Sophie Shibab, à Moscou
La patience proverbiale des mineurs
russes a des limites. Leur colère a brusquement éclaté en janvier
dernier, à Kouznetskaïa et dans les localités environnantes, au
milieu de la taïga, dans l'obscurité de l'hiver sibérien. Cinq
jours durant, le directeur de la mine de charbon a été pris en otage
par un groupe de mineurs poussés à bout. Avec femmes et enfants, ils
ont bloqué la porte de son bureau à l'aide de tables et de chaises
et l'ont tenu enfermé. Ils n'avaient pas reçu leur salaire depuis trois
ans, disaient-ils. Ils vivaient sans eau courante ni téléphone. Leurs
enfants ne pouvaient plus se rendre à l'école, à une quinzaine
de kilomètres de leur domicile.
Leur village isolé, situé dans le Kouzbass, centre de l'industrie charbonnière
de la Russie, est un de ces corons à la soviétique, que l'on retrouve
dans presque tous les bassins miniers du pays. Le fameux statut privilégié
dont jouissaient en Union soviétique les travailleurs manuels, et en particulier
les mineurs, était relatif et partiel: ils percevaient certes un salaire deux
fois plus élevé que celui des professeurs ou des médecins mais
ils étaient souvent logés dans des baraques en bois insalubres, composées
en général d'une seule pièce et d'une cuisine minuscule. Ces
masures sont toujours là, alignées le long de ruelles boueuses, glacées
ou poussiéreuses, suivant les saisons. Cet héritage remonte au temps
des goulags, quand les mines étaient construites par les prisonniers, dans
des zones polaires et éloignées de tout, sans souci aucun de rentabilité.
A l'heure du passage à l'économie de marché, leur exploitation
devient très problématique.
Beaucoup de mineurs continuent de vivre dans ces lotissements, la construction de
logements populaires ayant pratiquement cessé en Russie depuis la dislocation
de l'URSS. Mais l'éclatement de l'ancien empire soviétique a eu bien
d'autres conséquences. En Sibérie, les conditions de sécurité
se sont rapidement dégradées dans les mines, dont les équipements
sont devenus trop vétustes. Et les vastes zones de «HLM» qui ont
remplacé, à partir des années 50, une partie des vieux corons
ne sont plus entretenues.
A Kouznetskaïa, Maria Petrovna, âgée de 32 ans, vit dans une seule
pièce avec son mari et leurs deux enfants, de 6 et 11 ans.

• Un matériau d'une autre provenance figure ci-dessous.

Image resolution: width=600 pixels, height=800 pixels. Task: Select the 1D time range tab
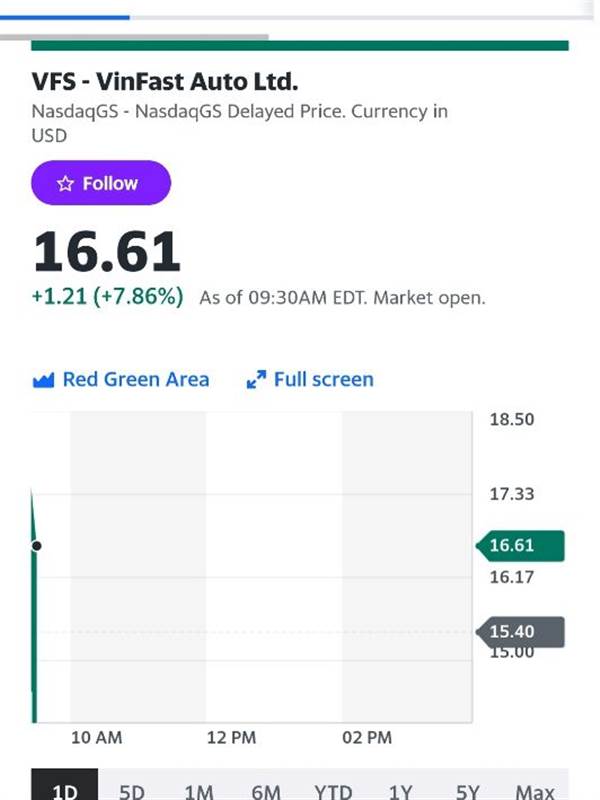(x=64, y=786)
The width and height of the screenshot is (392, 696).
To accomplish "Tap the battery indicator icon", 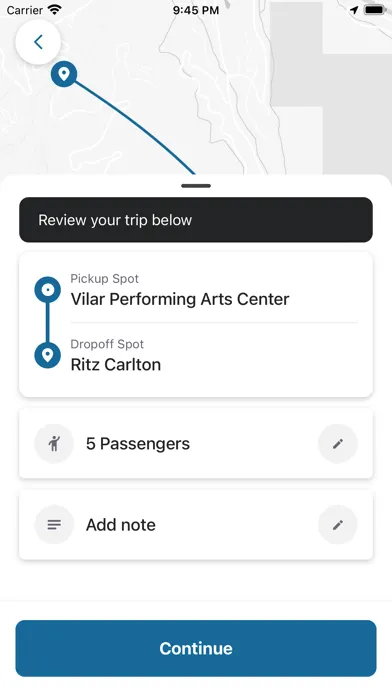I will 375,10.
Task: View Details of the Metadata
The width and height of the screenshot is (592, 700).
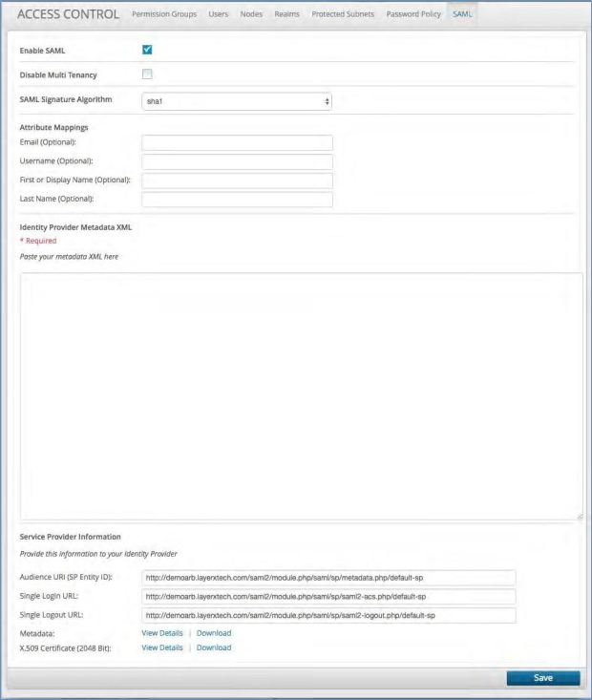Action: (161, 633)
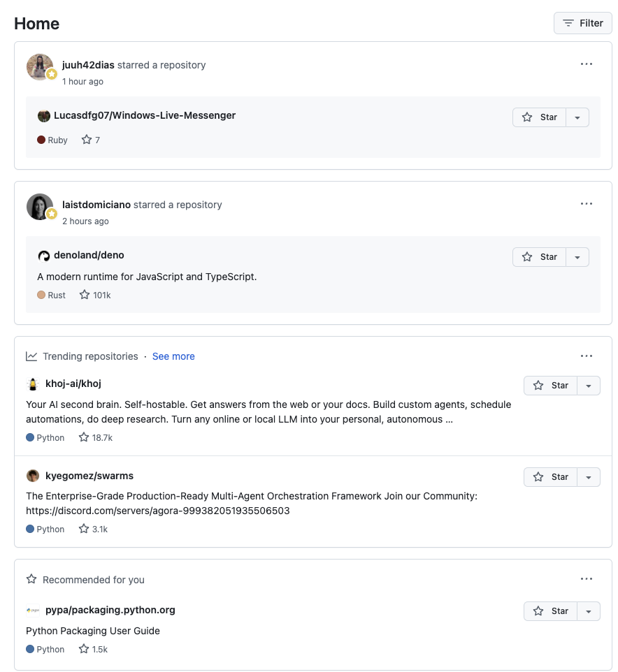
Task: Star the pypa/packaging.python.org repository
Action: (552, 611)

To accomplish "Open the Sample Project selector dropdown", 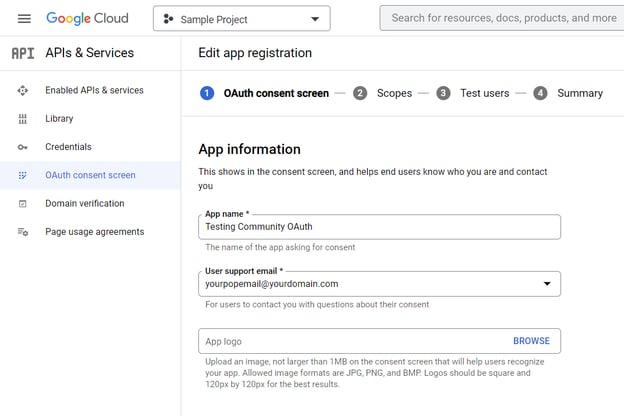I will (241, 19).
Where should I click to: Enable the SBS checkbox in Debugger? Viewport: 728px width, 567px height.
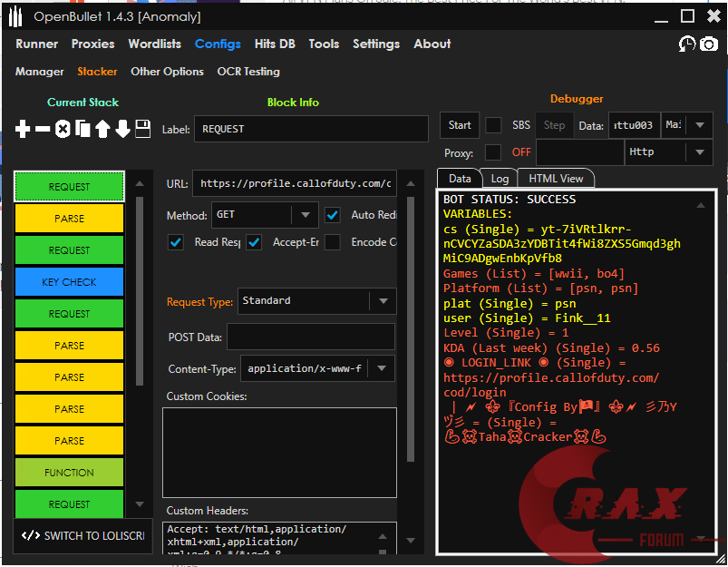[x=493, y=125]
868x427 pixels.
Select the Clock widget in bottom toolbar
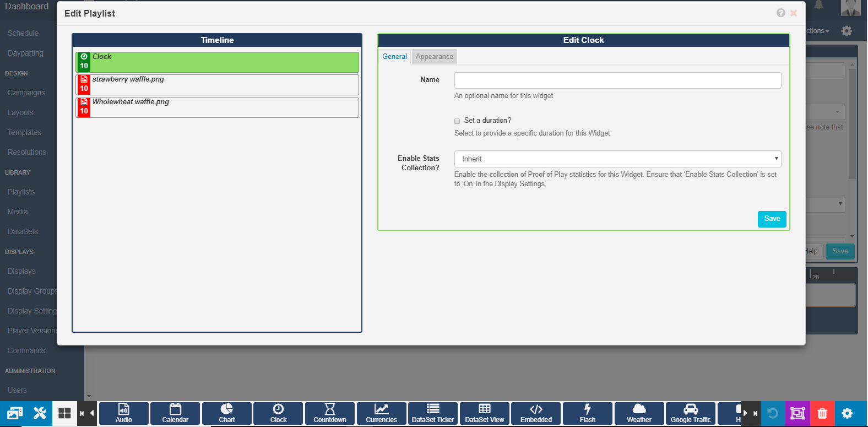click(278, 413)
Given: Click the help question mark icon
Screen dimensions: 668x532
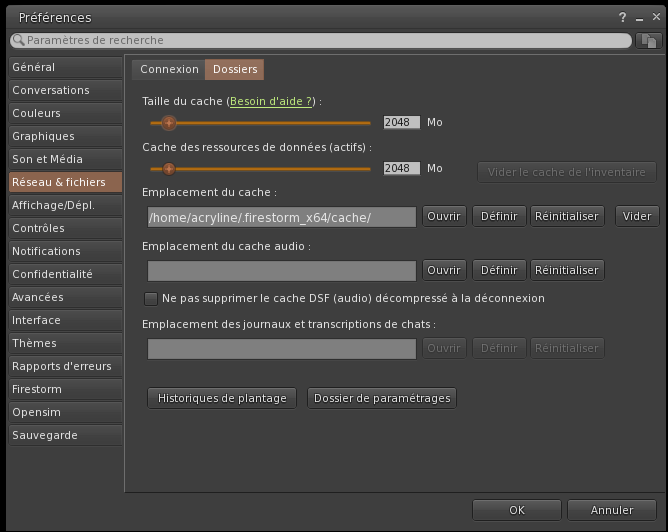Looking at the screenshot, I should [623, 17].
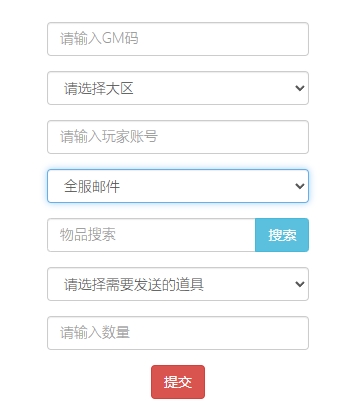Focus the 请输入玩家账号 text box
The image size is (364, 408).
tap(178, 137)
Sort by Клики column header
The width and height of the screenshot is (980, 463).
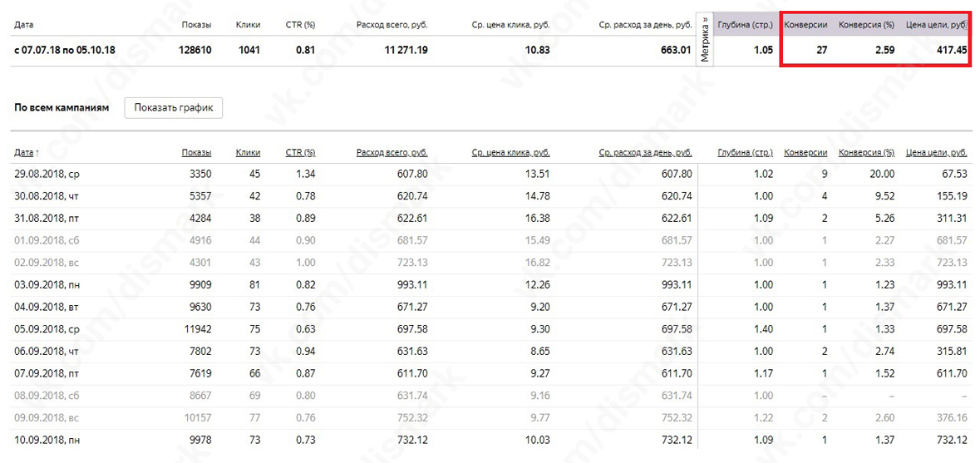pos(249,152)
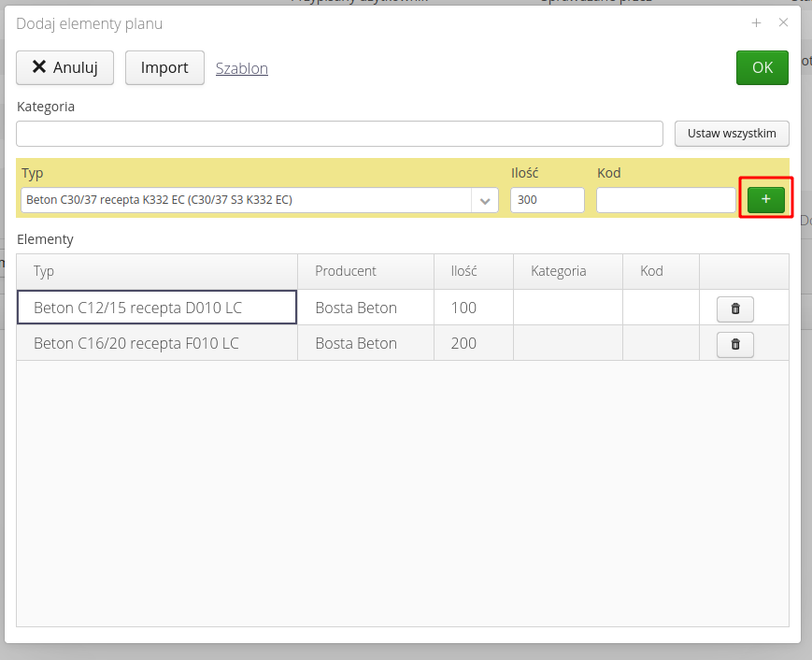812x660 pixels.
Task: Click the quantity cell showing 100
Action: pos(474,308)
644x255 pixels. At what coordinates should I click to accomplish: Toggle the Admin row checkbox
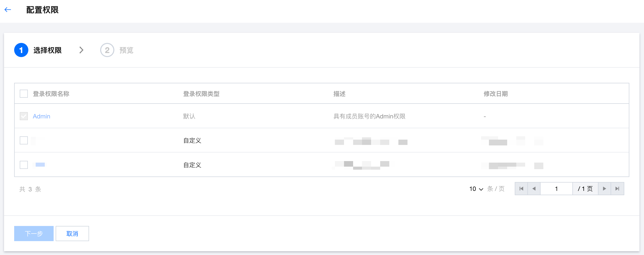[x=24, y=116]
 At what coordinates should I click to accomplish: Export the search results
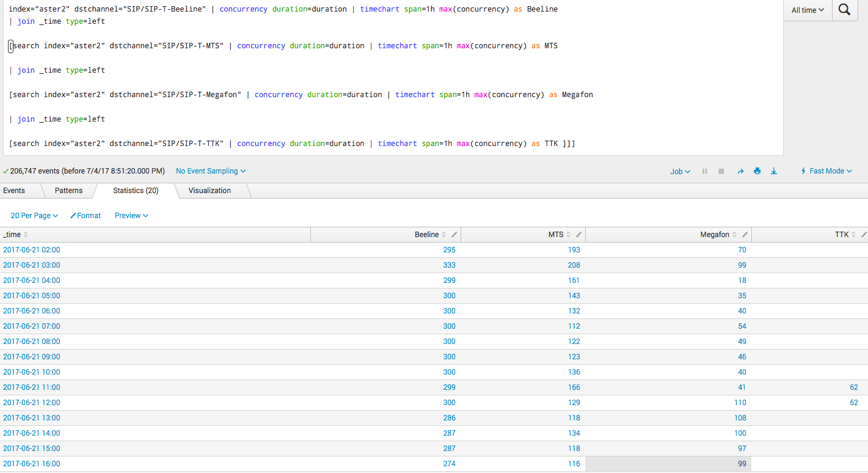(x=773, y=171)
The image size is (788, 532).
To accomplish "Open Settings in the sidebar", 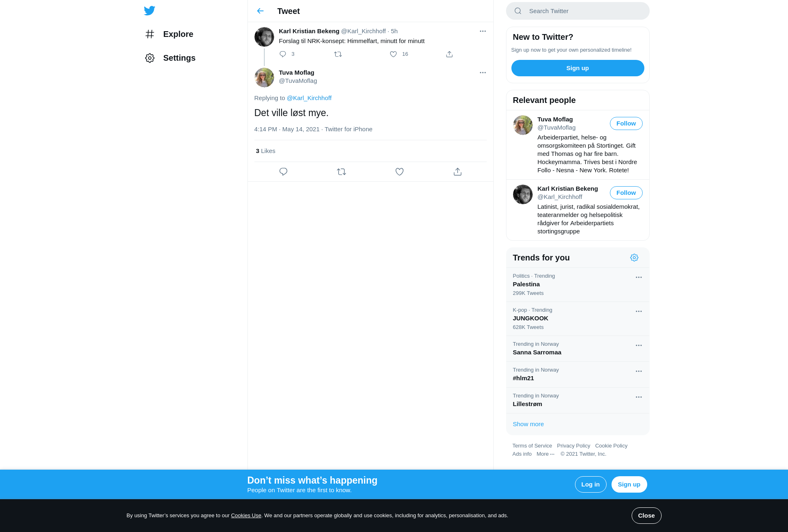I will [179, 58].

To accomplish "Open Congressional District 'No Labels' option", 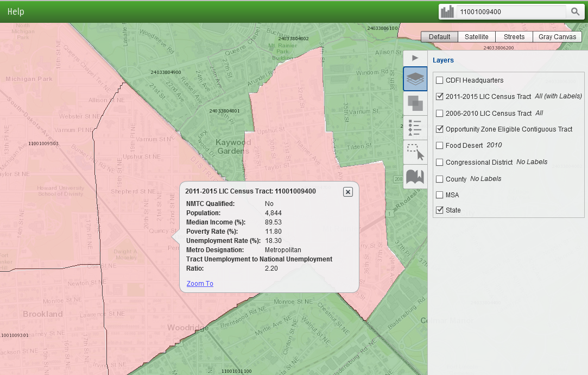I will 532,162.
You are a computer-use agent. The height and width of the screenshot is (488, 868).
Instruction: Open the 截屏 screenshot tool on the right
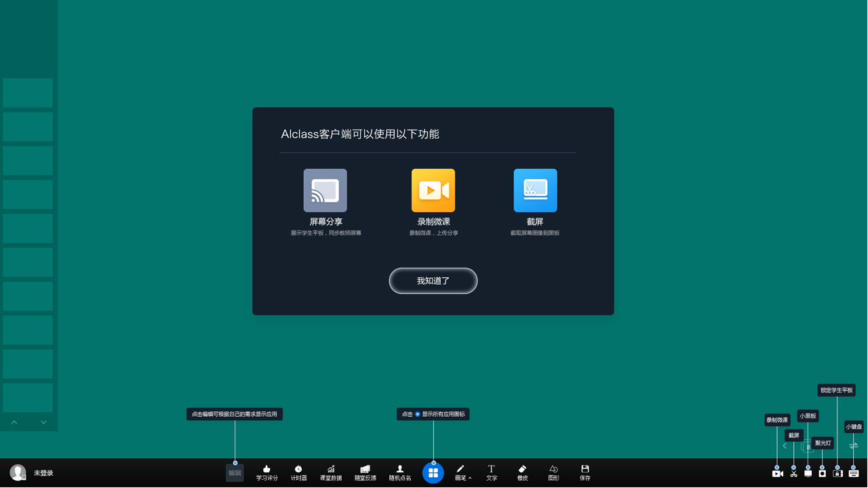(793, 474)
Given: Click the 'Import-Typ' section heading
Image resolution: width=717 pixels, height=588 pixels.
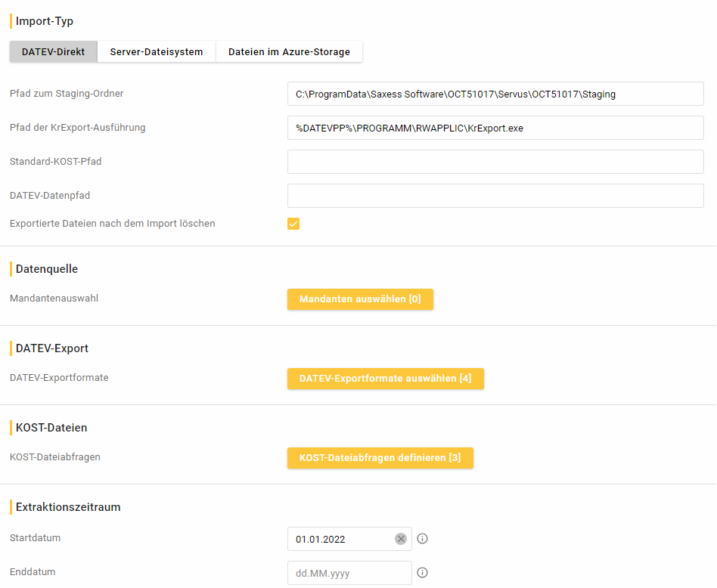Looking at the screenshot, I should click(x=45, y=21).
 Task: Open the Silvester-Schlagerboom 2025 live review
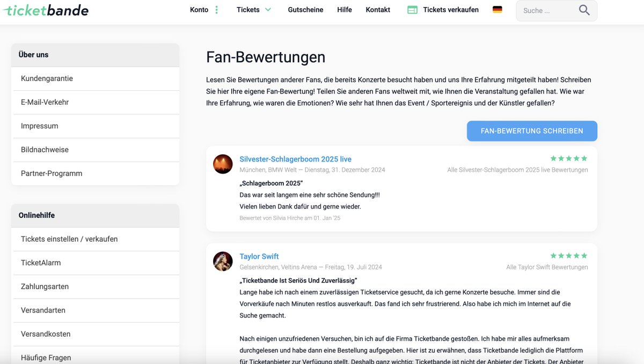point(296,159)
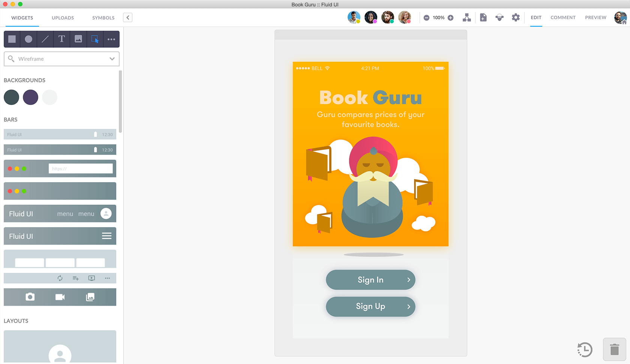Switch to Preview mode

click(x=596, y=18)
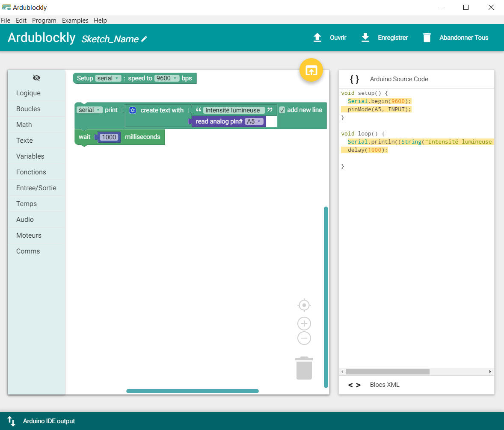Click the gear icon on create text block

point(133,110)
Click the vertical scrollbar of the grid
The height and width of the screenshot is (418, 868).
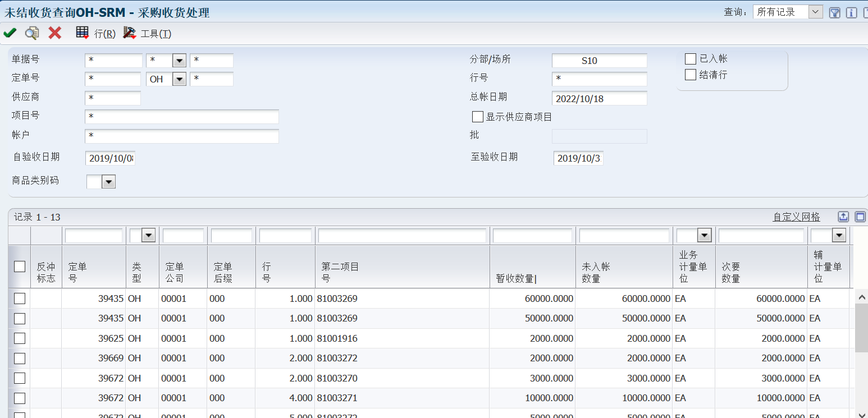[x=860, y=328]
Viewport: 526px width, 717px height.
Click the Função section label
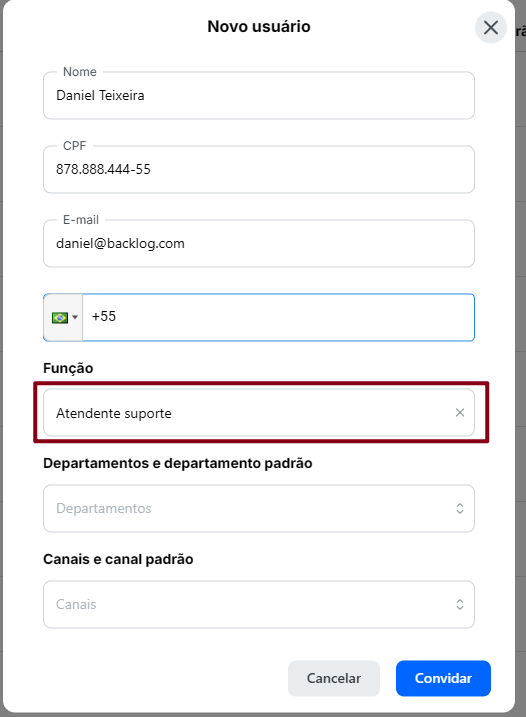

Un poêle
à charbon archaïque, une baignoire d'enfant, une armoire, une table branlante
et du linge suspendu au-dessus des lits encombrent la chambre. Comment cette famille
a-t-elle vécu sans salaire depuis trois ans? En partie grâce aux potagers
privés qui s'étendent derrière chaque baraque. En prévision
de l'hiver interminable, on a accumulé les pommes de terre dans les caves,
on a fait le maximum de salaisons. Mais en Sibérie, les potagers ne peuvent
produire suffisamment ni très longtemps. Alors, on met à contribution
les grands-parents qui ont continué, eux, à recevoir leurs misérables
retraites de façon plus régulière. Ces revenus restent insuffisants.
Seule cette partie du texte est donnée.